── PAGE EXTRACT
# Lets see pictures of your hand calls...



## Eyemakecalls2 (Apr 13, 2011)

Hi Forum,
We gotta see pictures of everybodies calls. What better way than to kick it off. So, here ya go. These are my most recent creations.












I hope you can see these calls. I will also post them on my site. The are double reed Jackrabbit, cottontail and I call it my baby bunny as the third call in the three call picture is a very high piched double reed that is heavy bladed and brings in the cats.


----------



## Eyemakecalls2 (Apr 13, 2011)

Here's one more:







Double reed heavy bladed and ribbed throat on the inside. Nasty Raspy and just right.


----------



## youngdon (Mar 10, 2010)

E=MC2 good to see you back ! Nice looking calls you made.


----------



## Eyemakecalls2 (Apr 13, 2011)

Hi YD,
I feel like I was gone forever. Thanks for the "good to see you back" I been working 12 hour days and that is about all I can handle. I eat, shower and Into bed. I am gearing-up this year on the calls. Sold out on ebay. I just made seven more today and three are sold already. (actually the three in the picture.) I have a new call to my line-up; I make a super high pitched little call and it's my "baby bunny". It is a keeper in the line-up. It's murder on the fox and cats. For the most part I sell them for $15.00 each and $6.00 shipping. It is best to buy the three at a time and the shipping is still $6.00


----------



## bones44 (Jan 7, 2011)

X2 on the welcome back EMC2 !!


----------



## Mattuk (Oct 16, 2010)

Eyemakecalls2 said:


> I make a super high pitched little call and it's my "baby bunny". It is a keeper in the line-up. It's murder on the fox and cats. For the most part I sell them for $15.00 each and $6.00 shipping. It is best to buy the three at a time and the shipping is still $6.00


X3 on the welcome back and that sounds like one hell of a deal!
────
── DATA SHOWN
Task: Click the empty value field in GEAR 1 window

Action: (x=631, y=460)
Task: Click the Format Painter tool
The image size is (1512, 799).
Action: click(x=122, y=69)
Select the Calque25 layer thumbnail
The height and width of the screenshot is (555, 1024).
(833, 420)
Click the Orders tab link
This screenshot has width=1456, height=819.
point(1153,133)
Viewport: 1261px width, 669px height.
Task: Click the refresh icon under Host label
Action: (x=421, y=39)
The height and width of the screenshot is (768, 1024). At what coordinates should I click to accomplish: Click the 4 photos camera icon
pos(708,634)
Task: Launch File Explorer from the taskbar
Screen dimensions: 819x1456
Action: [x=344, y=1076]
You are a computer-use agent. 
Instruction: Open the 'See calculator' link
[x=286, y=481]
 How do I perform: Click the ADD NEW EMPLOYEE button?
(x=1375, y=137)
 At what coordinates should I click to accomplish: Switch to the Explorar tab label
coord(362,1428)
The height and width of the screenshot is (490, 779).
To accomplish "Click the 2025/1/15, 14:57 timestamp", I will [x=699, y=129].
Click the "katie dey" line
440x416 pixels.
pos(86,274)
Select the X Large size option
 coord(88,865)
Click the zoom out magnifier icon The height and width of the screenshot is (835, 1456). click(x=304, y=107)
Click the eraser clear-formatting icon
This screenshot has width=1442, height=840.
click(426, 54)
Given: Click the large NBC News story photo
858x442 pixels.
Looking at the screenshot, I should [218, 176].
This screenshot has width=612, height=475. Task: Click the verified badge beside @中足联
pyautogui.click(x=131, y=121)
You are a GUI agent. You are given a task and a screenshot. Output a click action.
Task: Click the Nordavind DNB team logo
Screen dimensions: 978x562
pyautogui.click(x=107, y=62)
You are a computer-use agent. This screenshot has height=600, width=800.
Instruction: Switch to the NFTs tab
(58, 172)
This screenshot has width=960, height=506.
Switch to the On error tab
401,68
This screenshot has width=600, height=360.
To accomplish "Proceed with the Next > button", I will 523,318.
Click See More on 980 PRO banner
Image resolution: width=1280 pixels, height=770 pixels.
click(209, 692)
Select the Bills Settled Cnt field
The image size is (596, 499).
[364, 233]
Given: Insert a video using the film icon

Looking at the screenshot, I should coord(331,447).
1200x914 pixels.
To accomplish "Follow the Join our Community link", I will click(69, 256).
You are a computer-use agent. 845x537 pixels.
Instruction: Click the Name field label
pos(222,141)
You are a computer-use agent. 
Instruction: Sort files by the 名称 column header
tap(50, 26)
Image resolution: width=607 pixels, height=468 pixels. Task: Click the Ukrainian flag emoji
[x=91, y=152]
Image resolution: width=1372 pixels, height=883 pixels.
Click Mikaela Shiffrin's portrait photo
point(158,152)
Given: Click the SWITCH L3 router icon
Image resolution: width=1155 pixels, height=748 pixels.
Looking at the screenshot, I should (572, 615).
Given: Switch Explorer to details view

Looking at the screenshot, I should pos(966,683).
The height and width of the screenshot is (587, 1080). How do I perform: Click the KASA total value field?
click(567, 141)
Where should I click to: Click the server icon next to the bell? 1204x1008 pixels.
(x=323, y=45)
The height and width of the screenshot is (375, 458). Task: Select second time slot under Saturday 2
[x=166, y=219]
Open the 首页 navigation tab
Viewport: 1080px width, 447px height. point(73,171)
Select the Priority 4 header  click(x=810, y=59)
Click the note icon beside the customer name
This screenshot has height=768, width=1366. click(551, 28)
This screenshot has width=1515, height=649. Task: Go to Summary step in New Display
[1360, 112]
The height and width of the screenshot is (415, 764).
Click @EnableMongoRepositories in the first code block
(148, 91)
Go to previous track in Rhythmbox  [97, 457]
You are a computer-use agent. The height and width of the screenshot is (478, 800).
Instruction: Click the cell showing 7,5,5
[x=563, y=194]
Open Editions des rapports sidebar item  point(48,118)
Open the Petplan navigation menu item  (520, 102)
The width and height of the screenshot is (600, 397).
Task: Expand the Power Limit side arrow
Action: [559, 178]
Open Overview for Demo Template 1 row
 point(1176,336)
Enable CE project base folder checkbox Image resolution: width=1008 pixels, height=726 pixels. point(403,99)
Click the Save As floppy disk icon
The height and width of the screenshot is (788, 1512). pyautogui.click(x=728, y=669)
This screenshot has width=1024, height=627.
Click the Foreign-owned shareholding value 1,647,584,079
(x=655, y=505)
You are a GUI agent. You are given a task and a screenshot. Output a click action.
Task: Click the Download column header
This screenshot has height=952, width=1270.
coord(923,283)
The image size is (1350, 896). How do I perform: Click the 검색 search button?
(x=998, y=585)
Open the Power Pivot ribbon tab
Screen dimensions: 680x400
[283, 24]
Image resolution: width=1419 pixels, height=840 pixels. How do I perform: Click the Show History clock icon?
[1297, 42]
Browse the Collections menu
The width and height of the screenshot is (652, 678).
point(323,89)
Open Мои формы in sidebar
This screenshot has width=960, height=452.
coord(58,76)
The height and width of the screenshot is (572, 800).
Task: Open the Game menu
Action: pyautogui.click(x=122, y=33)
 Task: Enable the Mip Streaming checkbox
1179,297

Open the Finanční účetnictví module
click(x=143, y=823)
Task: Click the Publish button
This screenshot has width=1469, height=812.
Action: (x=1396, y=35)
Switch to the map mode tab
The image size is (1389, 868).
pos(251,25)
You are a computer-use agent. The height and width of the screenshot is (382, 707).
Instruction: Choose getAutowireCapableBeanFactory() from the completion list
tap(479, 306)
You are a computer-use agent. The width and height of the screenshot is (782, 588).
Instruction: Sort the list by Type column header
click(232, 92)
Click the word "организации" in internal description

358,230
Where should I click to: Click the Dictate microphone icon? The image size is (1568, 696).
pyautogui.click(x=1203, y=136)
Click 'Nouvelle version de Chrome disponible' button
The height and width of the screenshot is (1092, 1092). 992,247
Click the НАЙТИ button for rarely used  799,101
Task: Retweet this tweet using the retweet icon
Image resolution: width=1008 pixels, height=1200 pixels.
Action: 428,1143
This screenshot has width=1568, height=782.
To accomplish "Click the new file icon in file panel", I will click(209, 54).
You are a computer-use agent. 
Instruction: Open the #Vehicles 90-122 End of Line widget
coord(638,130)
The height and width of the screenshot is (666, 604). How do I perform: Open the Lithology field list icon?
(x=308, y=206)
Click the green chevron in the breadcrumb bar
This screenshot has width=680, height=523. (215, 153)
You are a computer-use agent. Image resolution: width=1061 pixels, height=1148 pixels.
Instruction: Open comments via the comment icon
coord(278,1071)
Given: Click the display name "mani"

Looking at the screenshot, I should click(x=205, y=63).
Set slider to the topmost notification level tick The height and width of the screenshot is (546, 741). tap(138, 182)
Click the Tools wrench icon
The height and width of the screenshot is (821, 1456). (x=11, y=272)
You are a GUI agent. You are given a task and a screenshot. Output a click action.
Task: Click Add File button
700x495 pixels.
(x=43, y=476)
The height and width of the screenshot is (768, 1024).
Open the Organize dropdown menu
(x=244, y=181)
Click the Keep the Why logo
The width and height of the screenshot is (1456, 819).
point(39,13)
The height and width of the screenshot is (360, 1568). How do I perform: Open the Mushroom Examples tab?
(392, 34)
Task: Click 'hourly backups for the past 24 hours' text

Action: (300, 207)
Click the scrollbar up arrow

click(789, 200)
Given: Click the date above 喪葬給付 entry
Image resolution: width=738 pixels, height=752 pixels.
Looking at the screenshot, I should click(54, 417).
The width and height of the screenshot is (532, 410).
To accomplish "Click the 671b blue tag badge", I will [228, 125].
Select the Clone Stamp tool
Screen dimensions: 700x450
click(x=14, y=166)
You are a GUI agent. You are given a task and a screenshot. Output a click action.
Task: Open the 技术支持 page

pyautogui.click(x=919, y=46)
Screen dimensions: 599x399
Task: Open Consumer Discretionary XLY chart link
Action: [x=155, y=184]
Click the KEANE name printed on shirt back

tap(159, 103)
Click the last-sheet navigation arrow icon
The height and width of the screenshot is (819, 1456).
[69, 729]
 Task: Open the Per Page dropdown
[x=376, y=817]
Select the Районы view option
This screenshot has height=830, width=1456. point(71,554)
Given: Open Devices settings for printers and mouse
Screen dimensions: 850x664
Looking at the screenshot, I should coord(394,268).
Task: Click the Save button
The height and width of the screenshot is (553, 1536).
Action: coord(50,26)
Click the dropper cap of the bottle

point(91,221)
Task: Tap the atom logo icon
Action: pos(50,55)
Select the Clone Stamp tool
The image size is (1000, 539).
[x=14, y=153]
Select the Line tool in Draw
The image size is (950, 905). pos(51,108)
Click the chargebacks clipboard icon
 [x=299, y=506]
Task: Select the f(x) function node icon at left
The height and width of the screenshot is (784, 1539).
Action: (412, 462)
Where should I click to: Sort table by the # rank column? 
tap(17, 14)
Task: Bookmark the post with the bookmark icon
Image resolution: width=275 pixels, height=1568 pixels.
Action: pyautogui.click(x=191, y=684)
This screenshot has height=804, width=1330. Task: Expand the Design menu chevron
────
__GOALS__:
(1) Transcribe the part of the hand-call forum thread starting with "I hope you can" and going on through "in the cats.".
(2) Pick up the hand-call forum thread after its last post and continue it.

__OUTPUTS IN ORDER__:
(1)
I hope you can see these calls. I will also post them on my site. The are double reed Jackrabbit, cottontail and I call it my baby bunny as the third call in the three call picture is a very high piched double reed that is heavy bladed and brings in the cats.

(2)
----------



## Eyemakecalls2 (Apr 13, 2011)

Thankx Mattuk and Bones44. Mattuk, that shroom picture would get you a free pass with the mushroom hunters here. Deadly. Oh, kidney failure. Say it with me now. About the prices on my calls, I just want a great product out there that is reasonable priced.


----------



## Eyemakecalls2 (Apr 13, 2011)

OK Guys, I posted some calls on Ebay. I tried to make more but I cracked two in a row. That's why I am selling some singles. The matching calls were not completed due to material failure. I like them thin so they sound just right but I pay the price when making them I blow up about one in fifteen calls and they suually blow when I am half way done. Just type in predator calls wood and there they are. One of the twin pack is my new "Baby Bunny" call. Ultra High pitched. The small size in amazing. When I wear it, I keep checking to see if I lost it.


----------



## youngdon (Mar 10, 2010)

They didn't come up for me Jessie.


----------



## Eyemakecalls2 (Apr 13, 2011)

Hi YD, Thanks for the input. I just tried too and same thing. I just posted them and they have the word gunstock walnut in the post so they check it out and then release it. It could tke a while. I even searched the seller : jessiebushjr and nope not yet. That so sucks!


----------



## bones44 (Jan 7, 2011)

Ebay is quite the scammer. You get charged for a 24 hour day and it sometimes takes an entire day for an auction to show up. I've had that happen to me several times. Good luck.


----------



## youngdon (Mar 10, 2010)

Eyemakecalls2 said:


> Hi YD, Thanks for the input. I just tried too and same thing. I just posted them and they have the word gunstock walnut in the post so they check it out and then release it. It could tke a while. I even searched the seller : jessiebushjr and nope not yet. That so sucks!


Let me know when they can see daylight again and i'll check them out.


----------



## Yotehntr (Nov 17, 2010)

Nice work eyemakecalls2, I make a few myself! Most of the time I stick with the open reed calls, but will put an enclosed reed together on request to match one of my open reed calls. A few I've put together lately...

Hippo Ivory barrel and toneboard..










Desert Ironwood with a Hippo Ivory bead and Hippo ivory toneboard.










This one is similar to one Don has... it's a Spalted Hackberry barrel with a Buffalo Horn bead and Buffalo Horn toneboard.










Here's one with an Oak burl barrel and an Elk antler bead and antler toneboard.










Here's one of my field grade calls.. Walnut barrel with an antler toneboard..


----------



## Eyemakecalls2 (Apr 13, 2011)

Hell ya! Nice work Brad. Where do you sell them?


----------



## Yotehntr (Nov 17, 2010)

I post them in hunting forums and catch orders for the most part.


----------



## Eyemakecalls2 (Apr 13, 2011)

Oh, ebay posted my calls. type in predator calls wood and they populate now. Thanks for checking them out.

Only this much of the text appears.